I have trying to setup a non-linear regression problem in Keras. Unfortunately, results show that overfitting is occurring. Here is the code,
model = Sequential()
model.add(Dense(number_of_neurons, input_dim=X_train.shape[1], activation='relu', kernel_regularizer=regularizers.l2(0)))
model.add(Dense(int(number_of_neurons), activation = 'relu', kernel_regularizer=regularizers.l2(0)))
model.add(Dense(int(number_of_neurons), activation='relu', kernel_regularizer=regularizers.l2(0)))
model.add(Dense(int(number_of_neurons), activation='relu',kernel_regularizer=regularizers.l2(0)))
model.add(Dense(int(number_of_neurons), activation='relu',kernel_regularizer=regularizers.l2(0)))
model.add(Dense(outdim, activation='linear'))
Adam = optimizers.Adam(lr=0.001)
model.compile(loss='mean_squared_error', optimizer=Adam, metrics=['mae'])
model.fit(X, Y, epochs=1000, batch_size=500, validation_split=0.2, shuffle=True, verbose=2 , initial_epoch=0)
The results without regularization is shown here Without regularization. The mean absolute error for training is much less compared to validation, and both have a fixed gap which is a sign of over-fitting.
L2 regularization was specified for each layer like so,
model = Sequential()
model.add(Dense(number_of_neurons, input_dim=X_train.shape[1], activation='relu', kernel_regularizer=regularizers.l2(0.001)))
model.add(Dense(int(number_of_neurons), activation = 'relu', kernel_regularizer=regularizers.l2(0.001)))

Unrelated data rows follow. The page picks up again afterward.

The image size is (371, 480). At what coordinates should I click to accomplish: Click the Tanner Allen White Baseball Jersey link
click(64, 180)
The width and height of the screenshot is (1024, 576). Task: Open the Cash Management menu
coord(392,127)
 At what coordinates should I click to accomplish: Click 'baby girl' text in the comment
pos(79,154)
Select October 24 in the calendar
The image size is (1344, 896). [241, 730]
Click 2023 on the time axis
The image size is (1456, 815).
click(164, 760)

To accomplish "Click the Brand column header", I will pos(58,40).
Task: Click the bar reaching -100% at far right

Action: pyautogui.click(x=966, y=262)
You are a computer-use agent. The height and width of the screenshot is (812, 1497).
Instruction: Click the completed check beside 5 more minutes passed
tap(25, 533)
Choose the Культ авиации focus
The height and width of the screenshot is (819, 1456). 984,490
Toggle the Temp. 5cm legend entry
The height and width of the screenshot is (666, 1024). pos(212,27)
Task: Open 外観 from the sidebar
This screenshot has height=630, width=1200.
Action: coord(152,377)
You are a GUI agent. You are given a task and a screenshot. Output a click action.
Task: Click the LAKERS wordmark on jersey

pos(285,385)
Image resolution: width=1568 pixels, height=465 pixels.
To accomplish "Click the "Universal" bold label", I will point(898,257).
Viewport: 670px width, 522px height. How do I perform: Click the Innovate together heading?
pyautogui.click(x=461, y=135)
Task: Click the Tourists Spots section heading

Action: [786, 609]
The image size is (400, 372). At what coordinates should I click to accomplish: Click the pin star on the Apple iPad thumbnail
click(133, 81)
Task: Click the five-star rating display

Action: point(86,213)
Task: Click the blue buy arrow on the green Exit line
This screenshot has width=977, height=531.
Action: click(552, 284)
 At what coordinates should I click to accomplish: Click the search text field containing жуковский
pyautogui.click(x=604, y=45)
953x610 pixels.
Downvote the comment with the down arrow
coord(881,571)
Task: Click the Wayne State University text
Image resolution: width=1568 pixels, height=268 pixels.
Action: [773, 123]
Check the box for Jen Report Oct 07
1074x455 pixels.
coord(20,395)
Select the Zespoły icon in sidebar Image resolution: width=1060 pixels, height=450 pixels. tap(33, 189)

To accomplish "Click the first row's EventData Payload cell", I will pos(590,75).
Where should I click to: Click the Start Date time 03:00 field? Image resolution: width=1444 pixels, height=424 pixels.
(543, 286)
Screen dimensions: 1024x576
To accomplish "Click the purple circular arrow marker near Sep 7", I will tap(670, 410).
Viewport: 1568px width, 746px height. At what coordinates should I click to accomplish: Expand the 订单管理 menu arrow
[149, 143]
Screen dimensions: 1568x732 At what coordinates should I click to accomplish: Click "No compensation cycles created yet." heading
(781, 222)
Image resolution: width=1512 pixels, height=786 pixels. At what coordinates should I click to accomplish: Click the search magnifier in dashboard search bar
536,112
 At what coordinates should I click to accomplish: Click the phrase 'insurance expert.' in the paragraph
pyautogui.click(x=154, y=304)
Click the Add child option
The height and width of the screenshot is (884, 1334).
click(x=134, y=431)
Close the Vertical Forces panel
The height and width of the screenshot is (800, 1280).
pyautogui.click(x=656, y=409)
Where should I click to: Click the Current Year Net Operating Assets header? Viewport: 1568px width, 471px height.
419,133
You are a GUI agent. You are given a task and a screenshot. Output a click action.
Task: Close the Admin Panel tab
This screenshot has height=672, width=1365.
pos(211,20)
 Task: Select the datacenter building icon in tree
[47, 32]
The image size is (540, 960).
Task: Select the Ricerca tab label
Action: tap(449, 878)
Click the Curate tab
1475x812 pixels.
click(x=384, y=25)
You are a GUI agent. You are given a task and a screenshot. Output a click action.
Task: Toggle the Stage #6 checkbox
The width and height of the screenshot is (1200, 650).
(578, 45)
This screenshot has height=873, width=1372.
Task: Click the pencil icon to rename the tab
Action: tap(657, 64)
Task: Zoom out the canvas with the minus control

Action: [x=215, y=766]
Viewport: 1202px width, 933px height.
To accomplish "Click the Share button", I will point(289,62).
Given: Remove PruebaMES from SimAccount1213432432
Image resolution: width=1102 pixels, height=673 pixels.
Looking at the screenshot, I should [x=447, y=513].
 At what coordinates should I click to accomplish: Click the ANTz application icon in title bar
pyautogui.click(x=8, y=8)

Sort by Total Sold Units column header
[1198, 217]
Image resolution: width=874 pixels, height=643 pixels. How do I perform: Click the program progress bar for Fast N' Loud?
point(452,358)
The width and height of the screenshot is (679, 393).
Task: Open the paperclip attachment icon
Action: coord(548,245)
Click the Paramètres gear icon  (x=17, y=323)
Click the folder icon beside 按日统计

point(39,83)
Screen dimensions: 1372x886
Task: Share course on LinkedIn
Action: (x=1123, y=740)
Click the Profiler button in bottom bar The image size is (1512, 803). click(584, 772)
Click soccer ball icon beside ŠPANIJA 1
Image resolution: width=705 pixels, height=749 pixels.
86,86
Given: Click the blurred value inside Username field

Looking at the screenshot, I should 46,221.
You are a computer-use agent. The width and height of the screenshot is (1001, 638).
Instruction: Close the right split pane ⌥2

model.add(Dense(int(number_of_neurons), activation='relu', kernel_regularizer=regularizers.l2(0.001)))
model.add(Dense(int(number_of_neurons), activation='relu',kernel_regularizer=regularizers.l2(0.001)))
model.add(Dense(int(number_of_neurons), activation='relu',kernel_regularizer=regularizers.l2(0.001)))
model.add(Dense(outdim, activation='linear'))
Adam = optimizers.Adam(lr=0.001)
model.compile(loss='mean_squared_error', optimizer=Adam, metrics=['mae'])
model.fit(X, Y, epochs=1000, batch_size=500, validation_split=0.2, shuffle=True, verbose=2 , initial_epoch=0)
The results for these are shown here L2 regularized result. The MAE for test is close to training which is good. However, the MAE for training is poor at 0.03 (without regularization it was much lower at 0.0028).
What can i do to reduce the training MAE with regularization?